Australia's mortgage market has shifted decisively. After recording double-digit growth in January, overall mortgage demand fell 6.6% year-on-year in May 2026, according to new Equifax data — the most significant monthly decline of the year so far. First-home buyer demand dropped even harder, down 9.1% on the prior year, while refinancing activity — previously a bright spot — also turned negative, falling 5.6% over the same period.
Equifax executive general manager Moses Samaha (pictured) said the turning point was unmistakable.
"Last month I observed that we were beginning to see a 'slight handbrake' on mortgage demand, and this month after three successive rate hikes, the impact has well and truly hit with an observed significant decline," Samaha said.
The reversal has been swift. As recently as January, overall mortgage demand was running at +10.7% year-on-year. By April it had barely turned negative at -0.9%. May's -6.6% represents a deterioration of 17 percentage points in year-on-year terms in just five months.
ABS Lending Indicators for the March quarter 2026 confirm the same trend — total new loan commitments fell 6.2%, with owner-occupier volumes down 6.9% and first-home buyer commitments down 4.3%.
The decline is national in scope. Every state and territory recorded negative year-on-year mortgage demand in May — a first for 2026. First-home buyer demand fell hardest in Queensland (-16.2%) and Victoria (-15.3%), while New South Wales (-12.3%) and South Australia (-11.9%) also recorded double-digit falls. Western Australia was the most resilient at -8.4% but still recorded a decline.
Samaha noted the breadth of the deterioration was significant.
"Earlier in the year, we saw that first-home buyer demand was resilient and even growing, thanks in part to the momentum from the government's 5% FHB deposit scheme.
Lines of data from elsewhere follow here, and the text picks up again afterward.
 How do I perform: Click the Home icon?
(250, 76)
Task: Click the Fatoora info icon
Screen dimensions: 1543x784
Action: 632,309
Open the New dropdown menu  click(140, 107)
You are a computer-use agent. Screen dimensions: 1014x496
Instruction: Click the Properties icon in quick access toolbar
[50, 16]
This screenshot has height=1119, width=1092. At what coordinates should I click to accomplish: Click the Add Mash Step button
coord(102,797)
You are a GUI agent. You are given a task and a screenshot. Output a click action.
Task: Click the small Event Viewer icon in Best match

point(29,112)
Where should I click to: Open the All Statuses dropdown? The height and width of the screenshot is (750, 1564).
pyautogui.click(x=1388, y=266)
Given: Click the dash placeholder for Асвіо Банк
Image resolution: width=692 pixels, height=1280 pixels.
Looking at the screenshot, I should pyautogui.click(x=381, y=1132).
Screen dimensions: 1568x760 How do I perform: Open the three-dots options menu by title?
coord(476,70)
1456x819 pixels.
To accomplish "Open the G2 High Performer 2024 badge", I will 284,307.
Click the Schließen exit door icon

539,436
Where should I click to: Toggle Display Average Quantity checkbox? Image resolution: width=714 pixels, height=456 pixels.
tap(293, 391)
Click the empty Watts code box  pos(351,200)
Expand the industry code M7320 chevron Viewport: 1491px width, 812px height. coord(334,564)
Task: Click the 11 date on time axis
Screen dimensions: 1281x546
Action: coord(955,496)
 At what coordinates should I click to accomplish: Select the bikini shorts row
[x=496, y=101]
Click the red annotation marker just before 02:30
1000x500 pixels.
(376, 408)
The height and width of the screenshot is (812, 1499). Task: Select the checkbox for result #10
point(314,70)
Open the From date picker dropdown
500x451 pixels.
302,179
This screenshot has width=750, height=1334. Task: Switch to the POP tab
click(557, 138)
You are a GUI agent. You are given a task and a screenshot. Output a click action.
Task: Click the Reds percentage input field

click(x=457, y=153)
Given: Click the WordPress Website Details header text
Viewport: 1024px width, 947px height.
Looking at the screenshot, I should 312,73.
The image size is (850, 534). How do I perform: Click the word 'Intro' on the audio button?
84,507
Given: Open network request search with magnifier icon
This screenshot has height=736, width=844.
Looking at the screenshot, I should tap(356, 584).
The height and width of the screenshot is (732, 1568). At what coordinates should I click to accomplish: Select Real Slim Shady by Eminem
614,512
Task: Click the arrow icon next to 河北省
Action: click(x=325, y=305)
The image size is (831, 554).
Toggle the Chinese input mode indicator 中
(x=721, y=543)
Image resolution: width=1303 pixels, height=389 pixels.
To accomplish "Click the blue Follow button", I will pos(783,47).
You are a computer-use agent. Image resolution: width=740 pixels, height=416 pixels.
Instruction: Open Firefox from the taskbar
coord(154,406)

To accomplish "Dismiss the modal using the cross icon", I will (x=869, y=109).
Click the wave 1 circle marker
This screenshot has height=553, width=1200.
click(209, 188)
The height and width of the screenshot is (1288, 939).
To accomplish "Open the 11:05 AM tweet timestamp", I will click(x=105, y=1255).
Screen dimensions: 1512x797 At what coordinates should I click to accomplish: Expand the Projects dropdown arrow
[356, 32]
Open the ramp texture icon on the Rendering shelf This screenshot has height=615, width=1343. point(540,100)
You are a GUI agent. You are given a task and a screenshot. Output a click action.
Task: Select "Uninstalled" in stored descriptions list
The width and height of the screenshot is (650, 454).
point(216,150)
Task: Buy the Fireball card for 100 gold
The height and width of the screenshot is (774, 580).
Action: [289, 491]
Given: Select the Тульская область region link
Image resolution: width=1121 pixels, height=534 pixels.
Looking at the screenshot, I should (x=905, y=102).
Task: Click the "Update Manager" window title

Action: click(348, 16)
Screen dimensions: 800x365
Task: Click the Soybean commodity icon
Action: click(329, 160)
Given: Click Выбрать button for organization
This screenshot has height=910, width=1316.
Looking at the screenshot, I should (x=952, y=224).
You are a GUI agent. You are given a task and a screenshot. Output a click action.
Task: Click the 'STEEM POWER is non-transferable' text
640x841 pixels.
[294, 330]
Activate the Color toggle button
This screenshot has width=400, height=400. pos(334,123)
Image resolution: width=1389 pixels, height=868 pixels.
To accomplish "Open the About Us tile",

But now, after successive rate hikes, those initial government boosts have been washed out by the realities of a high-rate market," he said.
The age data tells an equally stark story. Millennials aged 26 to 35 experienced the steepest drop in first-home buyer demand at -16.3% year-on-year. The only cohort to record any positive movement was the 65-plus age group, which saw a modest +3.3% uptick in refinancing with a different lender — suggesting older borrowers are more insulated from serviceability constraints and still willing to shop around, even as younger cohorts retreat.
Perhaps the most telling signal for brokers is the collapse in refinancing activity. Despite three rate hikes creating an apparent incentive to shop around, refinancing with a different lender fell 4.2% year-on-year in May, while same-lender refinancing dropped 7%.
Samaha pointed to a structural trap forming in the market.
"On the refinancing front, you would expect higher interest rates to drive people to hunt for a better deal, but the opposite is happening,” he said. “This drop could indicate consumer confidence is hitting a wall. Plus, with rates where they are, many people might actually be stuck. They want to refinance, but cost-of-living pressures and new loan serviceability criteria might be impacting their ability to refinance."
Broader consumer data supports his reading. The Westpac–Melbourne Institute Consumer Sentiment Index fell to 80.6 in June — among the weakest in its 50-year history — with house price expectations dropping 14.9%, the share of consumers expecting price rises falling from 66% to 52% in a single month.
For brokers, the data signals two distinct client conversations: those under serviceability pressure who cannot act, and those waiting on the sidelines for confidence to return. In Queensland and Victoria — where first-home buyer demand has fallen hardest — retention and refinance conversations with existing clients may be the more productive near-term focus.